Per quanti riconoscono nel crocifisso il Cristo di Dio e continuano a credere in lui quella croce significa che colui che ha subìto la più profonda umiliazione da parte del potere politico diventa portatore della massima dignità e che la gloria di Dio non illumina più le corone dei potenti. Come notava Hegel, se colui che è morto impotente, esautorato e inutile sulla croce diventa per i credenti la massima e unica fonte di autorità, allora svanisce per essi la base religiosa del vincolo con il potere politico, che postula in ogni caso un rapporto di scambio delle utilità, un do ut des. Da queste poche osservazioni diventa chiaro che una teologia politica della croce è qualcosa che non ha nulla da spartire con la teologia politica delle religioni di stato. Essa si presenta anzi come l’avversaria irriducibile delle religioni politiche, e contesta a partire da un punto cardinale la possibile omologazione della fede cristiana a funzioni utilitarie nell’ambito degli interessi del sistema dominante. Al contrario, essa si traduce in una forza critica di liberazione dell’uomo dal giogo delle religioni politiche e dell’alienazione.
Di qui il significato anti-idolatrico della teologia della Croce nel senso in cui essa si costituisce in fattore critico delle pretese dell’assolutismo. Non sarebbe impropria, da questo punto di vista, una lettura teologica delle Beatitudini nelle quali il rovesciamento introdotto dal Cristo manifesta il divino nelle figure dei poveri, dei semplici, degli umili, dei deboli e dei sofferenti, dei pacifici e dei diseredati. Il divino si costituisce nel mondo come scarto e non più nelle tradizionali categorie della potenza trionfale. In un mondo senza compassione, la mitezza di Gesù di Nazareth non può essere presentata in modi schiaccianti e trionfanti: Gesù non schiaccia nessuno, anzi «è il Dio che si è fatto schiacciare per l’amore verso l’uomo» ci ha insegnato il Cardinale Carlo Maria Martini.

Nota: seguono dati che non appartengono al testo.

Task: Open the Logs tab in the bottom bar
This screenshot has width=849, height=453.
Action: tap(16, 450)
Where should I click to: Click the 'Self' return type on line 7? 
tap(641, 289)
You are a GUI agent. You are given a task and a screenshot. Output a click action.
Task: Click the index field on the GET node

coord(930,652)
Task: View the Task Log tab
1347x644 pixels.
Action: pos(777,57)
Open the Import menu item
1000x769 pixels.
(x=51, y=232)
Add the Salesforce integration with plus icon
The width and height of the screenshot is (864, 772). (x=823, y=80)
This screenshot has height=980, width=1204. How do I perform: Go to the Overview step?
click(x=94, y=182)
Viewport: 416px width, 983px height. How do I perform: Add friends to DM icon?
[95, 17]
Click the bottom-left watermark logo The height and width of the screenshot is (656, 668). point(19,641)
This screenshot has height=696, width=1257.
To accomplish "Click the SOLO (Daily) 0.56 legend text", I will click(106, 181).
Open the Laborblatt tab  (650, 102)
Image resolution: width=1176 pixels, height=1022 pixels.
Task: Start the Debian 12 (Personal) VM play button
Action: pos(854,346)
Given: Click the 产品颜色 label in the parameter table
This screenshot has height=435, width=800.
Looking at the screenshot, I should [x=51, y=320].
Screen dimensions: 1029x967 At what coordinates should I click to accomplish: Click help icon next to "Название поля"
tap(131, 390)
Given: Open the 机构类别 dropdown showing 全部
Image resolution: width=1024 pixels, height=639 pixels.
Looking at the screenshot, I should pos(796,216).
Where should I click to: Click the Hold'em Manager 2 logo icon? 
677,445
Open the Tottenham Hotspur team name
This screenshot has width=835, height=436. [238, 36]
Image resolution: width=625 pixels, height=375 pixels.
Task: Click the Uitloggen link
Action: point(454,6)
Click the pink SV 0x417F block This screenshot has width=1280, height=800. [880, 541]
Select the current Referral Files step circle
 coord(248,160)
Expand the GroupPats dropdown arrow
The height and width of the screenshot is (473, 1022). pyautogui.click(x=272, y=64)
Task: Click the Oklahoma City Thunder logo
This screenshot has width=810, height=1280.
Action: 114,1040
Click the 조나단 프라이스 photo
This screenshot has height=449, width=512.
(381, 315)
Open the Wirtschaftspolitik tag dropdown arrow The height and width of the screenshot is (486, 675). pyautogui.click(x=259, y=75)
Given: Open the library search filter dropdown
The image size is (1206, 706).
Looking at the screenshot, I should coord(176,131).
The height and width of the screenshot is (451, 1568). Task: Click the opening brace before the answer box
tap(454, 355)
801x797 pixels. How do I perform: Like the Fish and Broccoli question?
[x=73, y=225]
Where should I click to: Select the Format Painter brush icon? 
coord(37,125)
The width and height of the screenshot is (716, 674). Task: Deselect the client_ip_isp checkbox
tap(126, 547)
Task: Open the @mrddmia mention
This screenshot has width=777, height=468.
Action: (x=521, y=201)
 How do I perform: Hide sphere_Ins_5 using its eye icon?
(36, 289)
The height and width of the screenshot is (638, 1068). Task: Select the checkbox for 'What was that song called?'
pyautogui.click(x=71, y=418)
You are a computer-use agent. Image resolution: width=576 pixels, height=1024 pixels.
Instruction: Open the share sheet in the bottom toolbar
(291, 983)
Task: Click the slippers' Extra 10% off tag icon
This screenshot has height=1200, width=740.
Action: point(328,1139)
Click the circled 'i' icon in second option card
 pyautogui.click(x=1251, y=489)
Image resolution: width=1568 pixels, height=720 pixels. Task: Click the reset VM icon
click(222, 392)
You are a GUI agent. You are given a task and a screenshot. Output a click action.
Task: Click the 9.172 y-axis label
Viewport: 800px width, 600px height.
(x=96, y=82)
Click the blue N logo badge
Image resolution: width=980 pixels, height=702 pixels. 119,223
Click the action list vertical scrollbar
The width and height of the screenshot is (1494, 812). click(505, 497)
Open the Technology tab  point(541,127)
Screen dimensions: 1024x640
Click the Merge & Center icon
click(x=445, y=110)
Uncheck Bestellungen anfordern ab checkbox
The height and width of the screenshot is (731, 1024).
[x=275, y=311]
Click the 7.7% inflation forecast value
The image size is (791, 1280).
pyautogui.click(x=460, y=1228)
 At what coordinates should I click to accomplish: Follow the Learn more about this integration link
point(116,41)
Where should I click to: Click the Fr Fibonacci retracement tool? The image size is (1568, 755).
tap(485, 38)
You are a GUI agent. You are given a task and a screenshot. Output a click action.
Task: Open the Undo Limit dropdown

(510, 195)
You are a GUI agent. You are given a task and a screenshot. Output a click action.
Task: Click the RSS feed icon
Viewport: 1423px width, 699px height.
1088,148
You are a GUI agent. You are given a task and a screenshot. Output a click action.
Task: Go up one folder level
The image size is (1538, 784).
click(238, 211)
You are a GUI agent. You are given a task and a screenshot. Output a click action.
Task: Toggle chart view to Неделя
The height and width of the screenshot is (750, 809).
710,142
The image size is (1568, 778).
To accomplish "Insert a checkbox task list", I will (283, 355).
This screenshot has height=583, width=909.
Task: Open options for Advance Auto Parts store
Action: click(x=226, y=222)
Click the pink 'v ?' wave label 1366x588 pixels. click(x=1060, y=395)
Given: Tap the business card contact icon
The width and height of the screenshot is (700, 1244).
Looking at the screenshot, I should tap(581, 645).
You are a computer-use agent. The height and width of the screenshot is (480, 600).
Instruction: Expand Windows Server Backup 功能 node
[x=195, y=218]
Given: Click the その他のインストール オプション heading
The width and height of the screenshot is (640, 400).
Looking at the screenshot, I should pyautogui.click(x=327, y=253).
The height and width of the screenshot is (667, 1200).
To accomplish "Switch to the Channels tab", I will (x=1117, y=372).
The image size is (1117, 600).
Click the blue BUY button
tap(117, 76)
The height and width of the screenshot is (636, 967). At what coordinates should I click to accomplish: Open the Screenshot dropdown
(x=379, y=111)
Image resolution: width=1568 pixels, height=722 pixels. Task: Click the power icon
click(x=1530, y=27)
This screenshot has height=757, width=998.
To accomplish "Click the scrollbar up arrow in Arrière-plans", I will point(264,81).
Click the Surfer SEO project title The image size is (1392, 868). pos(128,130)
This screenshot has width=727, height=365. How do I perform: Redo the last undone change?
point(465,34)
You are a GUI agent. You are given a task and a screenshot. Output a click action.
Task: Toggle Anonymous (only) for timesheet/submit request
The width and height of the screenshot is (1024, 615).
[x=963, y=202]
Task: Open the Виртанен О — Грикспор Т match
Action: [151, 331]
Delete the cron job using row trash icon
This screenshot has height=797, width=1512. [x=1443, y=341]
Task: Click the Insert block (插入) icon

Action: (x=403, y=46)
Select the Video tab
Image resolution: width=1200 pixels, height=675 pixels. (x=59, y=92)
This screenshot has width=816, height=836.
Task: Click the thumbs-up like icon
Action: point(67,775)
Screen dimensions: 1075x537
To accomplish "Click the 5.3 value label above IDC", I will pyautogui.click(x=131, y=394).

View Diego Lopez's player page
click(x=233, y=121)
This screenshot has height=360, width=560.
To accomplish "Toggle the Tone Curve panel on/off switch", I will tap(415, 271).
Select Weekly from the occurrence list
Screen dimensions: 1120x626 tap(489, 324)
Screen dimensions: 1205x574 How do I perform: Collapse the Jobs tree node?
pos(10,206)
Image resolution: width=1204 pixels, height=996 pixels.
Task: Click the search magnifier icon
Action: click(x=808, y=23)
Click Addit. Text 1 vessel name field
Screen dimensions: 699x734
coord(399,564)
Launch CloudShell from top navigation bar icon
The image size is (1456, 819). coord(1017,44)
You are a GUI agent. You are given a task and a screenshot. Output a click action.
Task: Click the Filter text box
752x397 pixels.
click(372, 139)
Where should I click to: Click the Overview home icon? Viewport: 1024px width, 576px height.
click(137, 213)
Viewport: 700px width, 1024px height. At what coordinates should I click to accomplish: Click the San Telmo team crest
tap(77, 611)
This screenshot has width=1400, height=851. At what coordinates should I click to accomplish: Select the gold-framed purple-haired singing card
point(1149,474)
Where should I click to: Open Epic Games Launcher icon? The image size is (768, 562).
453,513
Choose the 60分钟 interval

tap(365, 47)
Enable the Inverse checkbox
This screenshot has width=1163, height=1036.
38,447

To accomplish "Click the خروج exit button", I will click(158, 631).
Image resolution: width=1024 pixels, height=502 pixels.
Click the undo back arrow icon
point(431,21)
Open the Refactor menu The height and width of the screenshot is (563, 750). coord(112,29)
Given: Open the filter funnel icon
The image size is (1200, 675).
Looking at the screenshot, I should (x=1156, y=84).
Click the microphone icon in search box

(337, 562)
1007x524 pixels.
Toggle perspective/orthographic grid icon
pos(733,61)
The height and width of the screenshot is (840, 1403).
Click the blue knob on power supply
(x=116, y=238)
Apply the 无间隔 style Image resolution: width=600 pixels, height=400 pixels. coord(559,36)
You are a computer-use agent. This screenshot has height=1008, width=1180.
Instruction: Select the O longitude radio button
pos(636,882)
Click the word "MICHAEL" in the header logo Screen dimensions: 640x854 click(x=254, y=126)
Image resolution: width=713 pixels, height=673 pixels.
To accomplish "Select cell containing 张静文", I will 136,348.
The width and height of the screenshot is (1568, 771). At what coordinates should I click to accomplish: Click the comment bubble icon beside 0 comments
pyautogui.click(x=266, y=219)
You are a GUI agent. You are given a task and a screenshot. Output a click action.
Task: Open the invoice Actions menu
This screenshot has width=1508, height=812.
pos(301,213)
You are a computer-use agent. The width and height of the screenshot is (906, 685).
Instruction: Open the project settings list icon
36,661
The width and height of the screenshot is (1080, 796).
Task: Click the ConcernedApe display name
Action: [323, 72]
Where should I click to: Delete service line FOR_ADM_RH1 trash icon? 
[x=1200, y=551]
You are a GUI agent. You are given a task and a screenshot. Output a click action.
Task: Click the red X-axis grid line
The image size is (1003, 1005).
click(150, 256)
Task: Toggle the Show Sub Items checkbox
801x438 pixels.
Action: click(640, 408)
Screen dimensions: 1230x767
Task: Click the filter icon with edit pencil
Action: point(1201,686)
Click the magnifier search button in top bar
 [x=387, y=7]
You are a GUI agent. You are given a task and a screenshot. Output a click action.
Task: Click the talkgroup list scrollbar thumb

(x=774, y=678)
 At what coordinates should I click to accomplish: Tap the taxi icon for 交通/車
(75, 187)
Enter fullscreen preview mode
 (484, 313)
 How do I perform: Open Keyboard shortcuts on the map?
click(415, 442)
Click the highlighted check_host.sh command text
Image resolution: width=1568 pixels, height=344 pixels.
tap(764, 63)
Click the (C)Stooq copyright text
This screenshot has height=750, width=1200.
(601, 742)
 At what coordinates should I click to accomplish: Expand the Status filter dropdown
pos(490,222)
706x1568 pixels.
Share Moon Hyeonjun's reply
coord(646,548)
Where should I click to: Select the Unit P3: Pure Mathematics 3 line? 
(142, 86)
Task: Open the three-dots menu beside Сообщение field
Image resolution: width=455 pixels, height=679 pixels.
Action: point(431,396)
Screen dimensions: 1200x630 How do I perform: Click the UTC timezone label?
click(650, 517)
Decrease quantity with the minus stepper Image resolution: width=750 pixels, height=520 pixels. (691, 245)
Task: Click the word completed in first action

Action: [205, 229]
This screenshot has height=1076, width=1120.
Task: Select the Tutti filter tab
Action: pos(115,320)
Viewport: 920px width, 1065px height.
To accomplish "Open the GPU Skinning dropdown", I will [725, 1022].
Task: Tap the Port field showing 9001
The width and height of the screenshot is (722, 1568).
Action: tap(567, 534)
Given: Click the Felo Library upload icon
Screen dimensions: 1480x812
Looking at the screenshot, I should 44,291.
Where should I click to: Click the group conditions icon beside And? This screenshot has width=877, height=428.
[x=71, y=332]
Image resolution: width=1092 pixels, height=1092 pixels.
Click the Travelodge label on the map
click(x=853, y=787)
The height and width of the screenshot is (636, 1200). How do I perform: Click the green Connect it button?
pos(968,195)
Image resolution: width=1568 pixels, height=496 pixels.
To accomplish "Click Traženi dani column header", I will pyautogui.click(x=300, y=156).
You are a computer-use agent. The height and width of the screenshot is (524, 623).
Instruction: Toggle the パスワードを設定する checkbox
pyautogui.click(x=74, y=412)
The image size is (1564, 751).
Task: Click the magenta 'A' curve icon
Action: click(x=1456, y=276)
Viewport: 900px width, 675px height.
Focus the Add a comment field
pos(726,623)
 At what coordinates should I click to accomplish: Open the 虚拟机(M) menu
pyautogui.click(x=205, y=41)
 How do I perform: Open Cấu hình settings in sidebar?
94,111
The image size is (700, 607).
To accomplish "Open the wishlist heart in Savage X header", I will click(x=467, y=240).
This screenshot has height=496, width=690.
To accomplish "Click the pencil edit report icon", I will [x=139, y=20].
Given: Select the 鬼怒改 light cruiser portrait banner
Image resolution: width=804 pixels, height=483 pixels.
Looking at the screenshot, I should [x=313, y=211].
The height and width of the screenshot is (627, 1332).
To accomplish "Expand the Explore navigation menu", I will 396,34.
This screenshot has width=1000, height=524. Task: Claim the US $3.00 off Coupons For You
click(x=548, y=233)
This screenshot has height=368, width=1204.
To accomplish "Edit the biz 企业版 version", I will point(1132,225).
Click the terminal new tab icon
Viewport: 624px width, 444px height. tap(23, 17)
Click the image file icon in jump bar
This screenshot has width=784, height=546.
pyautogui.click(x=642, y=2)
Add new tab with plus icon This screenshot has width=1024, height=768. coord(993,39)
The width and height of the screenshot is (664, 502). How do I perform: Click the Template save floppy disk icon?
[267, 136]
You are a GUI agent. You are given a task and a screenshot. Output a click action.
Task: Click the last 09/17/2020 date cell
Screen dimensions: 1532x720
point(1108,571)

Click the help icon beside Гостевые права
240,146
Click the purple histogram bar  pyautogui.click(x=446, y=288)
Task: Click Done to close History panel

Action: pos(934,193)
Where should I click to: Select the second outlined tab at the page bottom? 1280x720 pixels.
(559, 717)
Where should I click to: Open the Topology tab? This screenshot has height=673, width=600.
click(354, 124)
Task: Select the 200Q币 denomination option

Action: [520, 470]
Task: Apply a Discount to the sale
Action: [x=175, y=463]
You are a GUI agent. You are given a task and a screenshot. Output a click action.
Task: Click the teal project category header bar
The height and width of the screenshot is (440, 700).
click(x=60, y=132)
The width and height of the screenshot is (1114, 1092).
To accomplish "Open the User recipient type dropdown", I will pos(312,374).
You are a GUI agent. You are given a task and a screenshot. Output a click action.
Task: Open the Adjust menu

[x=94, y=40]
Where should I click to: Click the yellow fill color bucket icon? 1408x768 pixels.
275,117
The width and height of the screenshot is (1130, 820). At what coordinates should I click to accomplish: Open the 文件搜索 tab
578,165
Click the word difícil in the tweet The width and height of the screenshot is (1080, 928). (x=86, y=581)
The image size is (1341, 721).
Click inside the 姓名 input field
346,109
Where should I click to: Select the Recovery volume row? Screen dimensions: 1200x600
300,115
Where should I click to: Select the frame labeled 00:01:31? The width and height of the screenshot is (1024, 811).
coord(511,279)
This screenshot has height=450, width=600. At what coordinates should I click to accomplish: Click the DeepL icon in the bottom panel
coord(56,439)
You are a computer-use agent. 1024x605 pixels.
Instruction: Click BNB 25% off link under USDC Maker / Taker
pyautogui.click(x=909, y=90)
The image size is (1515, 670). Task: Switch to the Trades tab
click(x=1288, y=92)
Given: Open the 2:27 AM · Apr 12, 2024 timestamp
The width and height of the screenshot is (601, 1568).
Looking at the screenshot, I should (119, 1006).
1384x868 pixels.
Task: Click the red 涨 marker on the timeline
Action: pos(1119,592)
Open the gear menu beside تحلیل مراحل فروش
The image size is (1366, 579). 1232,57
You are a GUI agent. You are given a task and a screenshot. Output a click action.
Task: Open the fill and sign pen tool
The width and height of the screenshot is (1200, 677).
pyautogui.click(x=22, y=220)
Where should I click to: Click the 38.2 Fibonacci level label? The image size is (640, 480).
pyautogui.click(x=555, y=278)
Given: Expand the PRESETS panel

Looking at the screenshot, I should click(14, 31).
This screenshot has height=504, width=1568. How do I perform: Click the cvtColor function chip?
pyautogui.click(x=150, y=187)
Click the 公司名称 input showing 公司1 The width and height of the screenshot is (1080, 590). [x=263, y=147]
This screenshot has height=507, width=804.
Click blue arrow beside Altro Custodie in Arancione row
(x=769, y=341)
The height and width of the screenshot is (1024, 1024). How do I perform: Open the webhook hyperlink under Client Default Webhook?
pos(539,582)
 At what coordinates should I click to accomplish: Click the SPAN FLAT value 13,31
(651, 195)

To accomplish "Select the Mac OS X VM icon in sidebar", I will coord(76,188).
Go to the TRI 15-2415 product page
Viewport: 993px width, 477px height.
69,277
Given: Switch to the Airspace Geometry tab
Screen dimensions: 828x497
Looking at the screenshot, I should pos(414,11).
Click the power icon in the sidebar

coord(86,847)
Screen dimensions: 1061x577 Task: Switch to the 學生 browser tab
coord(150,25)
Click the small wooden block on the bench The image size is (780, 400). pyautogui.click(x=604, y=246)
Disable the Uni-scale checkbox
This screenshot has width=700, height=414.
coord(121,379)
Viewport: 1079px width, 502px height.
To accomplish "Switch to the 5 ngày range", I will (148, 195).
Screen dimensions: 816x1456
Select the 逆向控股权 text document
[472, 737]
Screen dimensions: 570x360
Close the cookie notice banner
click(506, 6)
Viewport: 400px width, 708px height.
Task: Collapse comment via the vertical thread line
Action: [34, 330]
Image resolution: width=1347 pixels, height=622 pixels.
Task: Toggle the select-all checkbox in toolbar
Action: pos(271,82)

Il Dio crocifisso è dunque un Dio dello scarto. Il Totalmente Altro è per eccellenza il Non Potente. Egli non si arruola nelle file dell’idolatria politica e non può funzionare come utensile del potere, né ordinare a Pietro di impugnare la spada del potere per difendere lui e una civiltà, come ancora tentano di fare i nostri mammalucchi cristiani che aspirano a conquistare il mondo all’arma bianca. Perfino il papa polacco preferisce consigliare le carmelitane del convento di Auschwitz a togliere la grande croce che avevano installato nel lager e trasferirle altrove. Ed è proprio ripensando alla Shoah che Emmanuel Lévinas ha scritto una pagina su cui giova soffermarsi nella triste ora presente: «L’idea di una verità che si manifesta nell’umiltà, l’idea di una verità perseguitata, è l’unica modalità possibile della trascendenza. Manifestarsi come umile, come alleato del vinto, del povero, del perseguitato significa proprio non rientrare nell’ordine. L’umiltà disturba totalmente. La persecuzione e l’umiliazione a cui essa espone sono modalità del vero».